Dorsal column myelopathy following intrathecal chemotherapy for acute lymphoblastic leukemia

Review

Dorsal column myelopathy following intrathecal chemotherapy for acute lymphoblastic leukemia

Prathap Jacob Joseph et al. J Spinal Cord Med. 2014 Jan.

Abstract

OBJECTIVE/CONTEXT: To describe a distinctive clinical and radiographic pattern of myelopathy following intrathecal chemotherapy. Myelopathy is a rare complication of intrathecal chemotherapy used in the treatment of acute lymphoblastic leukemia (ALL). We present a 42-year-old female with T-cell ALL who developed a myelopathy primarily involving the dorsal columns.

Method: Case report and literature review.
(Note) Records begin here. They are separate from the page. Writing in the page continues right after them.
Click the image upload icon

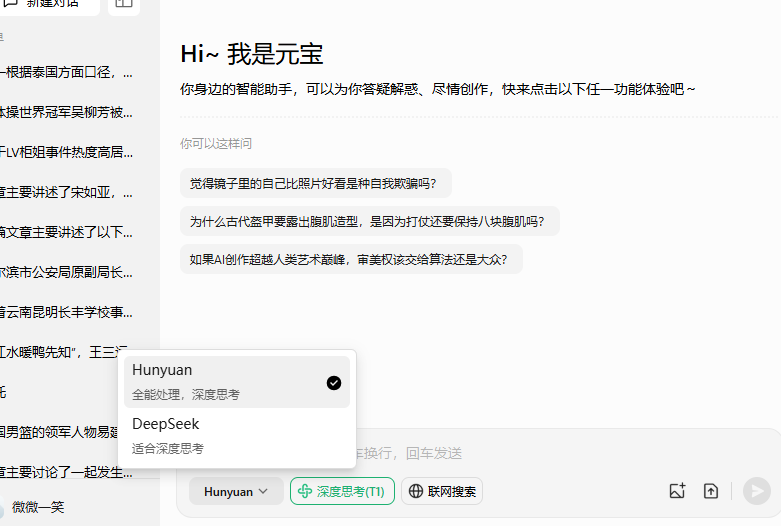click(x=677, y=491)

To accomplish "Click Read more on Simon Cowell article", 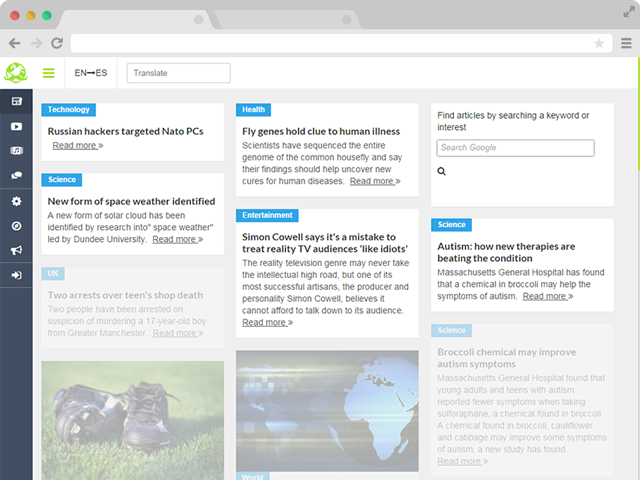I will pyautogui.click(x=268, y=323).
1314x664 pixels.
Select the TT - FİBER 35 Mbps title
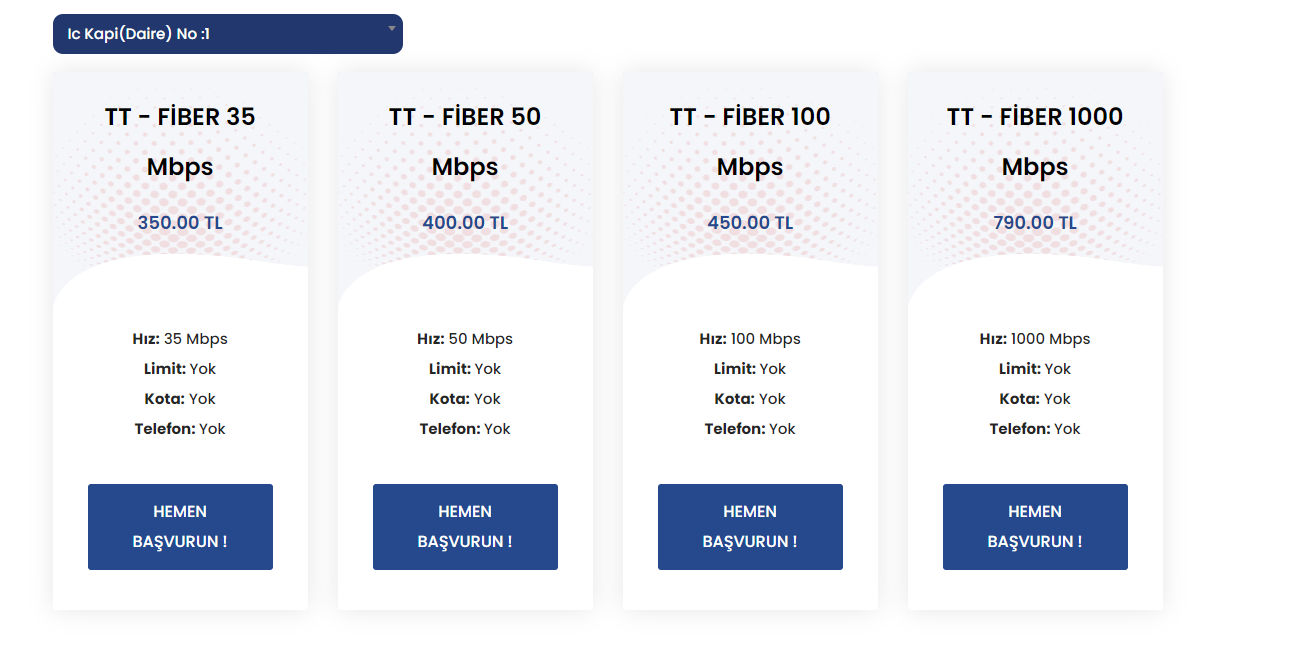point(180,141)
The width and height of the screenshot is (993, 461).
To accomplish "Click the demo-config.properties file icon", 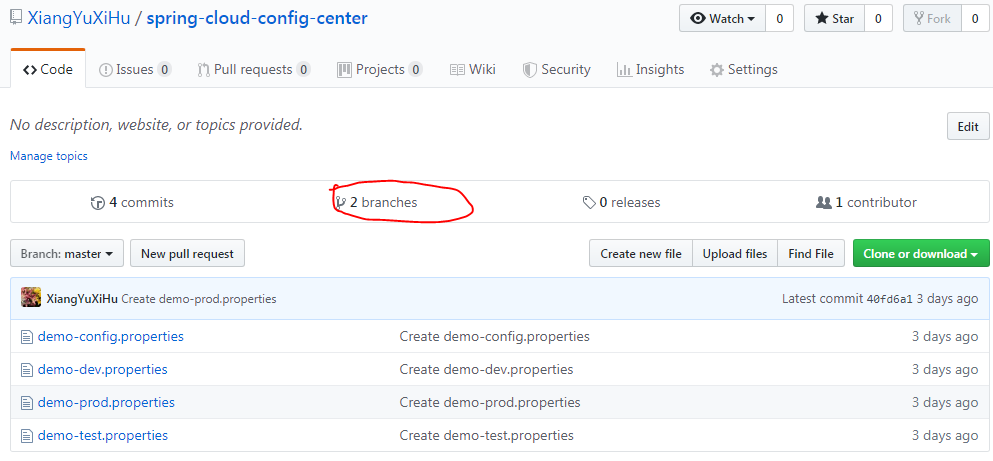I will coord(27,337).
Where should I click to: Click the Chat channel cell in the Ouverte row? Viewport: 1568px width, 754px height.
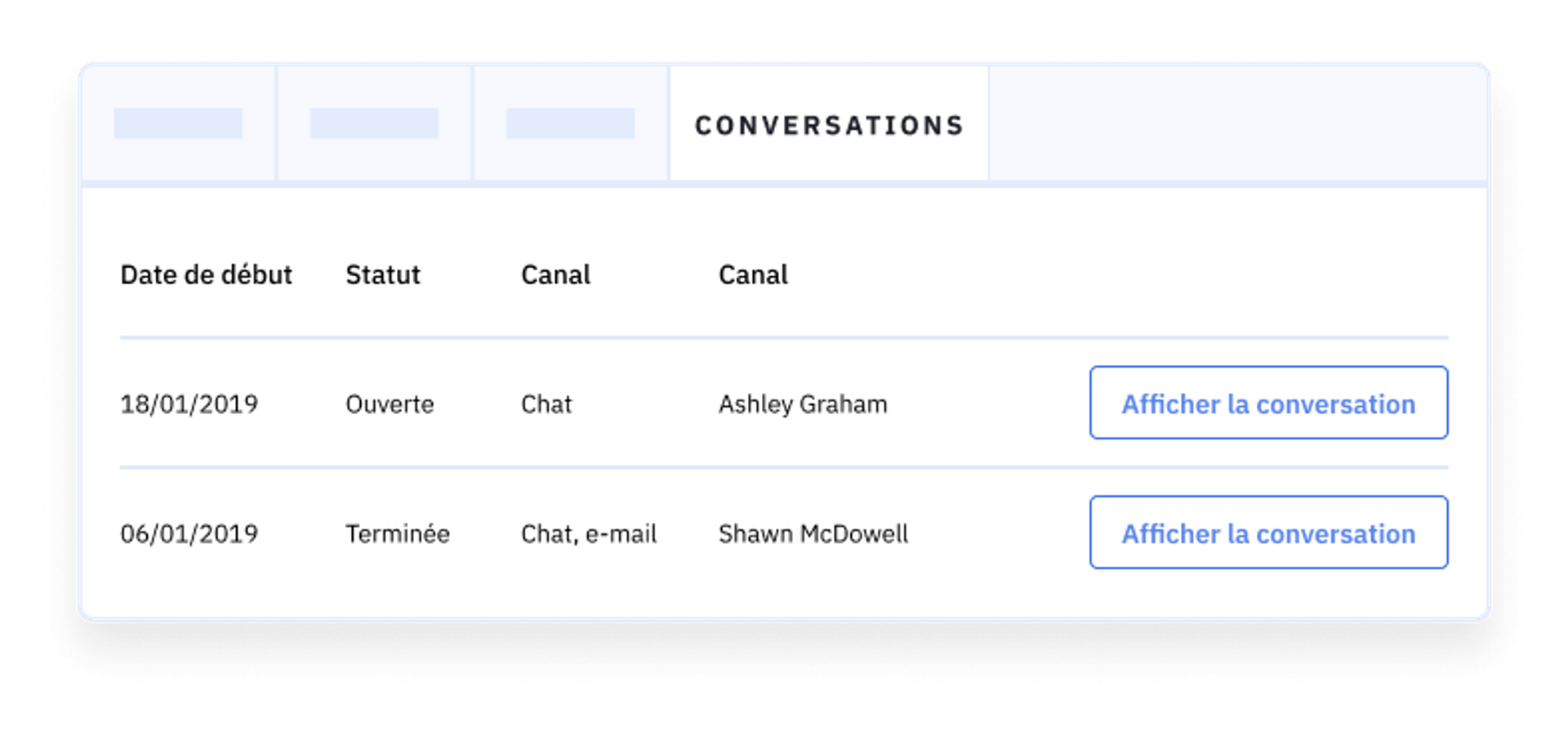(546, 404)
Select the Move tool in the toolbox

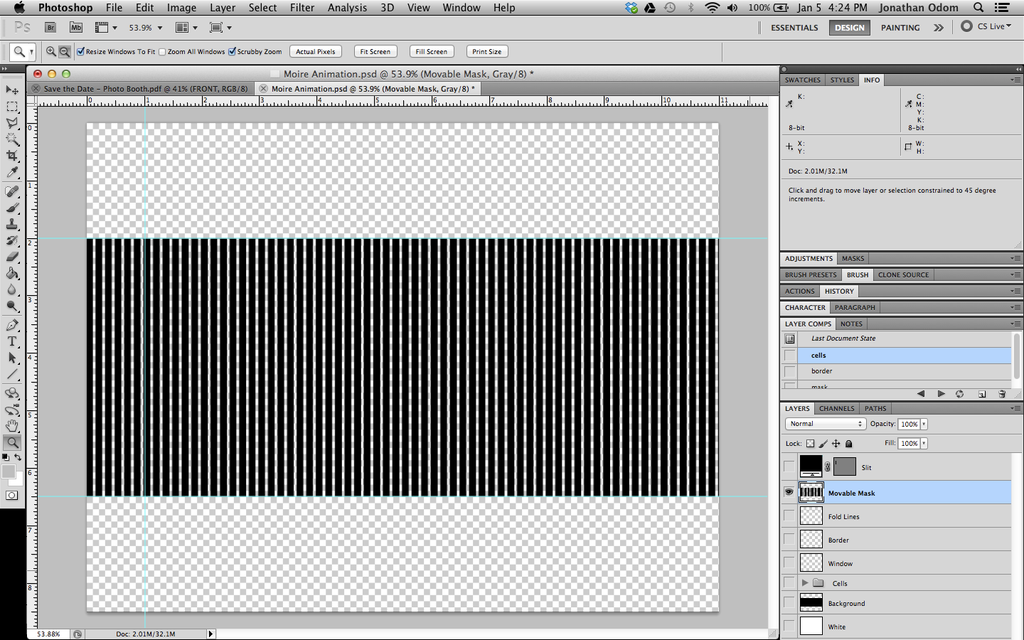pyautogui.click(x=13, y=90)
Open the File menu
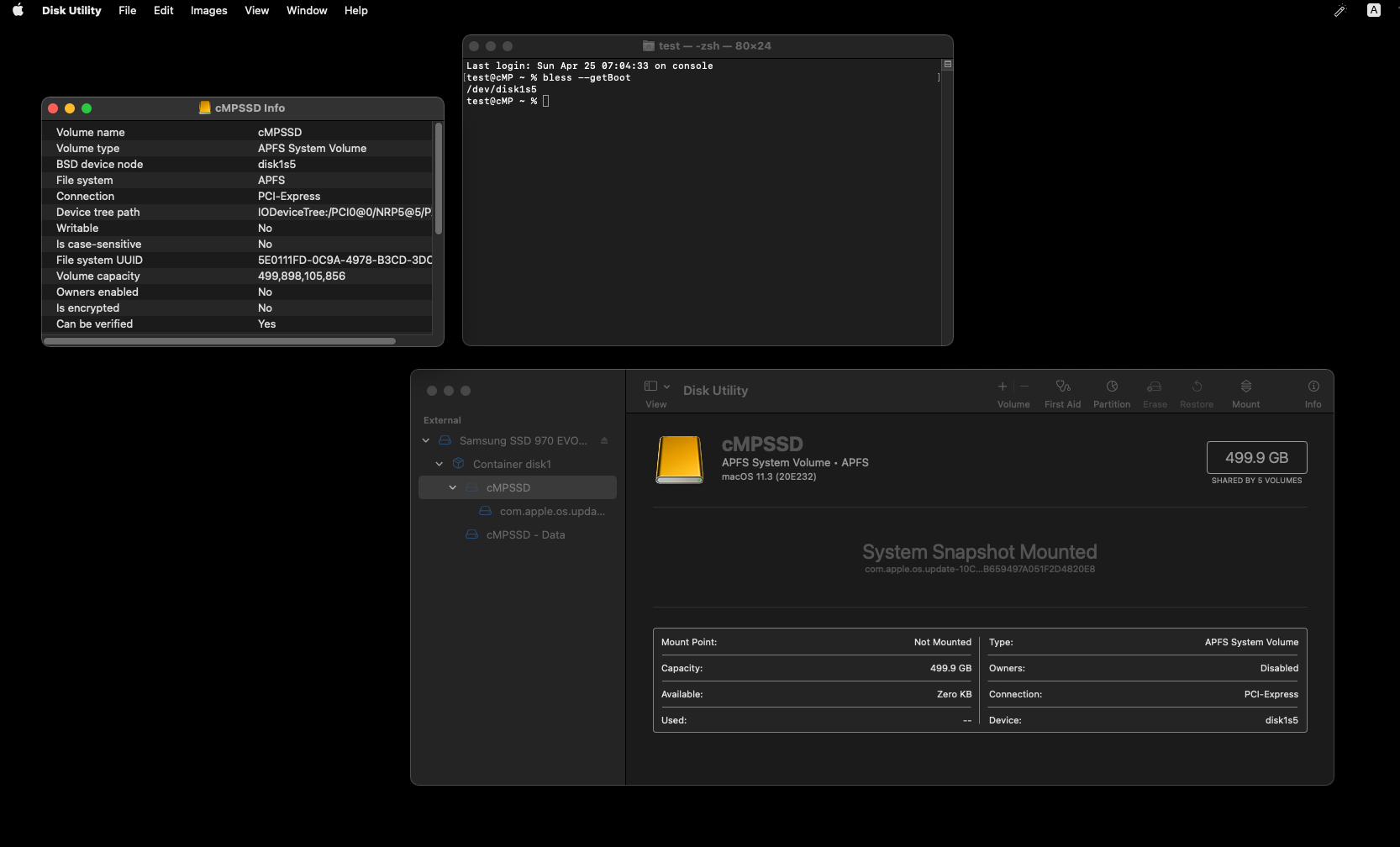The width and height of the screenshot is (1400, 847). (x=127, y=11)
Findings: Within 24 hours of an injection of intrathecal methotrexate, cytarabine, and hydrocortisone, the patient developed ascending lower limb numbness and balance difficulties progressing to the inability to ambulate. Clinical examination showed profound loss of lower limb proprioception and light touch sensation below T5, mild proximal limb weakness, but preserved pinprick and temperature sensation with intact bowel and bladder function. Initial thoracic and lumbar spine magnetic resonance imaging (MRI) at 1 week revealed no abnormalities. However, repeat imaging at 6 weeks showed abnormal signal in the posterior cord with sparing of the anterior and lateral columns, diffusely involving the lower cervical cord through the conus medullaris. Dermatomal somatosensory-evoked potential (DSEP) conduction abnormalities were consistent with thoracic myelopathy. An empiric trial of high-dose intravenous corticosteroids during inpatient rehabilitation more than 6 weeks later produced no significant clinical improvement.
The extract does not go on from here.